TASK INSTRUCTIONS »
Transcribe the whole listing precisely, leaving nothing out.
RAW DATA Block Start
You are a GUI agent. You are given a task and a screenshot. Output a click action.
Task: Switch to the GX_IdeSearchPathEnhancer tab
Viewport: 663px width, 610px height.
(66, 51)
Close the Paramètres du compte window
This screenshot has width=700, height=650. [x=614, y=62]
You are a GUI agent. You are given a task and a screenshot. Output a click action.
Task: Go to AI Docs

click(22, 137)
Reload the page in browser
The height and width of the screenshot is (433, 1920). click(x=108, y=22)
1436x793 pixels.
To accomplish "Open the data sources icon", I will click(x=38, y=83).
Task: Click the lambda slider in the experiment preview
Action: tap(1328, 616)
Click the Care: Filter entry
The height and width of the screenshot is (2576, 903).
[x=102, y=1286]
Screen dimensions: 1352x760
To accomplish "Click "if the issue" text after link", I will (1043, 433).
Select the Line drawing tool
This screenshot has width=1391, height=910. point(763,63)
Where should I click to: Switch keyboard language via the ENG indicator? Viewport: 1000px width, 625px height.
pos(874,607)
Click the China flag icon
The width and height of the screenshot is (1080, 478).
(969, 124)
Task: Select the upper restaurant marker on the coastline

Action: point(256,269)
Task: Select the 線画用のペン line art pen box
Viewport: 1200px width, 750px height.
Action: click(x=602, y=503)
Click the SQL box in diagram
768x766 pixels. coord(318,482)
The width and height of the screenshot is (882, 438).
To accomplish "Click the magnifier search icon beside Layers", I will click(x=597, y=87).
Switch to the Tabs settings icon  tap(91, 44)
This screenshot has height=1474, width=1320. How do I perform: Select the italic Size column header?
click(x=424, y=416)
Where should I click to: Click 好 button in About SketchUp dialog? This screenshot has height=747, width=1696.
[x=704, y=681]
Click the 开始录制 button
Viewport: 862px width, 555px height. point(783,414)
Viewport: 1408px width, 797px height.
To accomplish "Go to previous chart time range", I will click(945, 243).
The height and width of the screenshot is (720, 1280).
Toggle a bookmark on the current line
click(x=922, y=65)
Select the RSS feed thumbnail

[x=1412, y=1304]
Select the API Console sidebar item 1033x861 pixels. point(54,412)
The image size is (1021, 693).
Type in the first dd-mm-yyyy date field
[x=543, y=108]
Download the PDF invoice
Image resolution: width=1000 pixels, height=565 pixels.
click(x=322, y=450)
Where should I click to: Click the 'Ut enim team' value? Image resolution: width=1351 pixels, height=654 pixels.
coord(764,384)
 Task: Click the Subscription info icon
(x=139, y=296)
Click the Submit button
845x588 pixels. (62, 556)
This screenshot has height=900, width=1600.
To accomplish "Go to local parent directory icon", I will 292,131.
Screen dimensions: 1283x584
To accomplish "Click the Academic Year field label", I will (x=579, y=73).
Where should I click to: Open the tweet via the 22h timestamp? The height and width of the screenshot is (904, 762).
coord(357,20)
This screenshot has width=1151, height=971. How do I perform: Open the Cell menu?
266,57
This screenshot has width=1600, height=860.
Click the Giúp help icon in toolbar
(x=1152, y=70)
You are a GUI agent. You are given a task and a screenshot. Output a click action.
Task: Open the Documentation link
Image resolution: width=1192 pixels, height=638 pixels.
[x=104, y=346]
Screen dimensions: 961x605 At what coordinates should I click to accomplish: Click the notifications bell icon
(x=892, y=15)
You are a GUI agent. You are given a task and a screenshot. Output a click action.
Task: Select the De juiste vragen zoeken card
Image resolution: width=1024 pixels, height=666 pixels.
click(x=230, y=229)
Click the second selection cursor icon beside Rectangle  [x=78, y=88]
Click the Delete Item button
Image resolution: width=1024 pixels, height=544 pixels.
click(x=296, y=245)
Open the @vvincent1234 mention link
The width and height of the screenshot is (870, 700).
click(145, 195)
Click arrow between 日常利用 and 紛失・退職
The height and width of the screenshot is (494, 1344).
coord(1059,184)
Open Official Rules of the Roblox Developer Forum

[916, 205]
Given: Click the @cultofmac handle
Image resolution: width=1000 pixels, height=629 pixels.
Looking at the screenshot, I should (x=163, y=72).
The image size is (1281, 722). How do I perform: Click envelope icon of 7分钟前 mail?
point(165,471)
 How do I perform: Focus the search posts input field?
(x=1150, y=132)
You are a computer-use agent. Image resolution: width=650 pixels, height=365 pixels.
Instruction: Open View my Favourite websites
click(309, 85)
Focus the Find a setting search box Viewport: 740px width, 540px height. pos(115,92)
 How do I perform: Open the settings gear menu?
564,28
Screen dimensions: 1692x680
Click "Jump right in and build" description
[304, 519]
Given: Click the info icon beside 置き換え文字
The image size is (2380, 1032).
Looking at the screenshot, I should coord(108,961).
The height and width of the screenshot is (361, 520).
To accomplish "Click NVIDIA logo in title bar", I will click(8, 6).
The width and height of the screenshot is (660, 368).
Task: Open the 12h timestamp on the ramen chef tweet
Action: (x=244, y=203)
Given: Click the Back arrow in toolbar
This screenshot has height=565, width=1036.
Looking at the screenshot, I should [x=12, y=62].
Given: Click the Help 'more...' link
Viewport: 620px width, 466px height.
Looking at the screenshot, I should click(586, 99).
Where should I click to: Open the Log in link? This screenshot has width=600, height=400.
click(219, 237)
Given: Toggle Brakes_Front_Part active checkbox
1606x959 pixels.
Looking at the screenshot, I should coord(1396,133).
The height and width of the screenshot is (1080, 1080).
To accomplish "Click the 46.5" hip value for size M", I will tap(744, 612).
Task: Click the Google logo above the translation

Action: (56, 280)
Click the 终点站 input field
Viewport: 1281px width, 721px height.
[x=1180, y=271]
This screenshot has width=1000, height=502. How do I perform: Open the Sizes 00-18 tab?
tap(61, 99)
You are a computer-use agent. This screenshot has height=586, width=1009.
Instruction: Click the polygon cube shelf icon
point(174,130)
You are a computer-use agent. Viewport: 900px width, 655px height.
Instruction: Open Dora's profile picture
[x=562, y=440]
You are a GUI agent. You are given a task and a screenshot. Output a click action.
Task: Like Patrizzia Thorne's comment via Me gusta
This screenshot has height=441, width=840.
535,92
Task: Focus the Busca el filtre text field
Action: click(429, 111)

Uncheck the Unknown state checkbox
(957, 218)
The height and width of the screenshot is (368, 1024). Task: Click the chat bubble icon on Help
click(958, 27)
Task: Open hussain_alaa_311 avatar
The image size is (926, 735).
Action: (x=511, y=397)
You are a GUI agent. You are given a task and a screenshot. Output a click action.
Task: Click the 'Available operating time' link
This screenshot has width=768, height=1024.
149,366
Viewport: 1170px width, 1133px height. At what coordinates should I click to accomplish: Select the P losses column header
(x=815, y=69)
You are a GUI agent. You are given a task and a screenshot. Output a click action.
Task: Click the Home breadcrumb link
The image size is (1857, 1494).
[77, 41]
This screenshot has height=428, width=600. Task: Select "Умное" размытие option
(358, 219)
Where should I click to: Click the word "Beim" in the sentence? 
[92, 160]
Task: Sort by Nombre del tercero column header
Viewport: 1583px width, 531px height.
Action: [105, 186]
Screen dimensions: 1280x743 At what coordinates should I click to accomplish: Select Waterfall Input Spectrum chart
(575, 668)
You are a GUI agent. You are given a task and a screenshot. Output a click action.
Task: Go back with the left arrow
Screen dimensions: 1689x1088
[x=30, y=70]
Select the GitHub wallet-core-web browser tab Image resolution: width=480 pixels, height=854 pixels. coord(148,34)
RAW DATA Block End
RESPONSE TO THIS TASK »
You are a GUI agent. You are given a task and a screenshot. Output a click action.
Task: Switch to the GX_IdeSearchPathEnhancer tab
Viewport: 663px width, 610px height.
(66, 51)
Close the Paramètres du compte window
This screenshot has width=700, height=650. [x=614, y=62]
You are a GUI agent. You are given a task and a screenshot. Output a click action.
Task: Go to AI Docs

click(22, 137)
Reload the page in browser
The height and width of the screenshot is (433, 1920). click(x=108, y=22)
1436x793 pixels.
To accomplish "Open the data sources icon", I will click(x=38, y=83).
Task: Click the lambda slider in the experiment preview
Action: tap(1328, 616)
Click the Care: Filter entry
The height and width of the screenshot is (2576, 903).
[x=102, y=1286]
Screen dimensions: 1352x760
To accomplish "Click "if the issue" text after link", I will (1043, 433).
Select the Line drawing tool
This screenshot has width=1391, height=910. point(763,63)
Where should I click to: Switch keyboard language via the ENG indicator? Viewport: 1000px width, 625px height.
pos(874,607)
Click the China flag icon
The width and height of the screenshot is (1080, 478).
(969, 124)
Task: Select the upper restaurant marker on the coastline

Action: point(256,269)
Task: Select the 線画用のペン line art pen box
Viewport: 1200px width, 750px height.
Action: click(x=602, y=503)
Click the SQL box in diagram
768x766 pixels. coord(318,482)
The width and height of the screenshot is (882, 438).
To accomplish "Click the magnifier search icon beside Layers", I will click(x=597, y=87).
Switch to the Tabs settings icon  tap(91, 44)
This screenshot has height=1474, width=1320. How do I perform: Select the italic Size column header?
click(x=424, y=416)
Where should I click to: Click 好 button in About SketchUp dialog? This screenshot has height=747, width=1696.
[x=704, y=681]
Click the 开始录制 button
Viewport: 862px width, 555px height. point(783,414)
Viewport: 1408px width, 797px height.
To accomplish "Go to previous chart time range", I will click(945, 243).
The height and width of the screenshot is (720, 1280).
Toggle a bookmark on the current line
click(x=922, y=65)
Select the RSS feed thumbnail

[x=1412, y=1304]
Select the API Console sidebar item 1033x861 pixels. point(54,412)
The image size is (1021, 693).
Type in the first dd-mm-yyyy date field
[x=543, y=108]
Download the PDF invoice
Image resolution: width=1000 pixels, height=565 pixels.
click(x=322, y=450)
Where should I click to: Click the 'Ut enim team' value? Image resolution: width=1351 pixels, height=654 pixels.
coord(764,384)
 Task: Click the Subscription info icon
(x=139, y=296)
Click the Submit button
845x588 pixels. (62, 556)
This screenshot has height=900, width=1600.
To accomplish "Go to local parent directory icon", I will 292,131.
Screen dimensions: 1283x584
To accomplish "Click the Academic Year field label", I will (x=579, y=73).
Where should I click to: Open the tweet via the 22h timestamp? The height and width of the screenshot is (904, 762).
coord(357,20)
This screenshot has width=1151, height=971. How do I perform: Open the Cell menu?
266,57
This screenshot has width=1600, height=860.
Click the Giúp help icon in toolbar
(x=1152, y=70)
You are a GUI agent. You are given a task and a screenshot. Output a click action.
Task: Open the Documentation link
Image resolution: width=1192 pixels, height=638 pixels.
[x=104, y=346]
Screen dimensions: 961x605 At what coordinates should I click to accomplish: Click the notifications bell icon
(x=892, y=15)
You are a GUI agent. You are given a task and a screenshot. Output a click action.
Task: Select the De juiste vragen zoeken card
Image resolution: width=1024 pixels, height=666 pixels.
click(x=230, y=229)
Click the second selection cursor icon beside Rectangle  [x=78, y=88]
Click the Delete Item button
Image resolution: width=1024 pixels, height=544 pixels.
click(x=296, y=245)
Open the @vvincent1234 mention link
The width and height of the screenshot is (870, 700).
click(145, 195)
Click arrow between 日常利用 and 紛失・退職
The height and width of the screenshot is (494, 1344).
coord(1059,184)
Open Official Rules of the Roblox Developer Forum

[916, 205]
Given: Click the @cultofmac handle
Image resolution: width=1000 pixels, height=629 pixels.
Looking at the screenshot, I should (x=163, y=72).
The image size is (1281, 722). How do I perform: Click envelope icon of 7分钟前 mail?
point(165,471)
 How do I perform: Focus the search posts input field?
(x=1150, y=132)
You are a computer-use agent. Image resolution: width=650 pixels, height=365 pixels.
Instruction: Open View my Favourite websites
click(309, 85)
Focus the Find a setting search box Viewport: 740px width, 540px height. pos(115,92)
 How do I perform: Open the settings gear menu?
564,28
Screen dimensions: 1692x680
Click "Jump right in and build" description
[304, 519]
Given: Click the info icon beside 置き換え文字
The image size is (2380, 1032).
Looking at the screenshot, I should coord(108,961).
The height and width of the screenshot is (361, 520).
To accomplish "Click NVIDIA logo in title bar", I will click(8, 6).
The width and height of the screenshot is (660, 368).
Task: Open the 12h timestamp on the ramen chef tweet
Action: (x=244, y=203)
Given: Click the Back arrow in toolbar
This screenshot has height=565, width=1036.
Looking at the screenshot, I should [x=12, y=62].
Given: Click the Help 'more...' link
Viewport: 620px width, 466px height.
Looking at the screenshot, I should click(586, 99).
Where should I click to: Open the Log in link? This screenshot has width=600, height=400.
click(219, 237)
Given: Toggle Brakes_Front_Part active checkbox
1606x959 pixels.
Looking at the screenshot, I should coord(1396,133).
The height and width of the screenshot is (1080, 1080).
To accomplish "Click the 46.5" hip value for size M", I will tap(744, 612).
Task: Click the Google logo above the translation

Action: (56, 280)
Click the 终点站 input field
Viewport: 1281px width, 721px height.
[x=1180, y=271]
This screenshot has width=1000, height=502. How do I perform: Open the Sizes 00-18 tab?
tap(61, 99)
You are a computer-use agent. This screenshot has height=586, width=1009.
Instruction: Click the polygon cube shelf icon
point(174,130)
You are a computer-use agent. Viewport: 900px width, 655px height.
Instruction: Open Dora's profile picture
[x=562, y=440]
You are a GUI agent. You are given a task and a screenshot. Output a click action.
Task: Like Patrizzia Thorne's comment via Me gusta
This screenshot has height=441, width=840.
535,92
Task: Focus the Busca el filtre text field
Action: click(429, 111)

Uncheck the Unknown state checkbox
(957, 218)
The height and width of the screenshot is (368, 1024). Task: Click the chat bubble icon on Help
click(958, 27)
Task: Open hussain_alaa_311 avatar
The image size is (926, 735).
Action: (x=511, y=397)
You are a GUI agent. You are given a task and a screenshot. Output a click action.
Task: Click the 'Available operating time' link
This screenshot has width=768, height=1024.
149,366
Viewport: 1170px width, 1133px height. At what coordinates should I click to accomplish: Select the P losses column header
(x=815, y=69)
You are a GUI agent. You are given a task and a screenshot. Output a click action.
Task: Click the Home breadcrumb link
The image size is (1857, 1494).
[77, 41]
This screenshot has height=428, width=600. Task: Select "Умное" размытие option
(358, 219)
Where should I click to: Click the word "Beim" in the sentence? 
[92, 160]
Task: Sort by Nombre del tercero column header
Viewport: 1583px width, 531px height.
Action: [105, 186]
Screen dimensions: 1280x743 At what coordinates should I click to accomplish: Select Waterfall Input Spectrum chart
(575, 668)
You are a GUI agent. You are given a task and a screenshot. Output a click action.
Task: Go back with the left arrow
Screen dimensions: 1689x1088
[x=30, y=70]
Select the GitHub wallet-core-web browser tab Image resolution: width=480 pixels, height=854 pixels. coord(148,34)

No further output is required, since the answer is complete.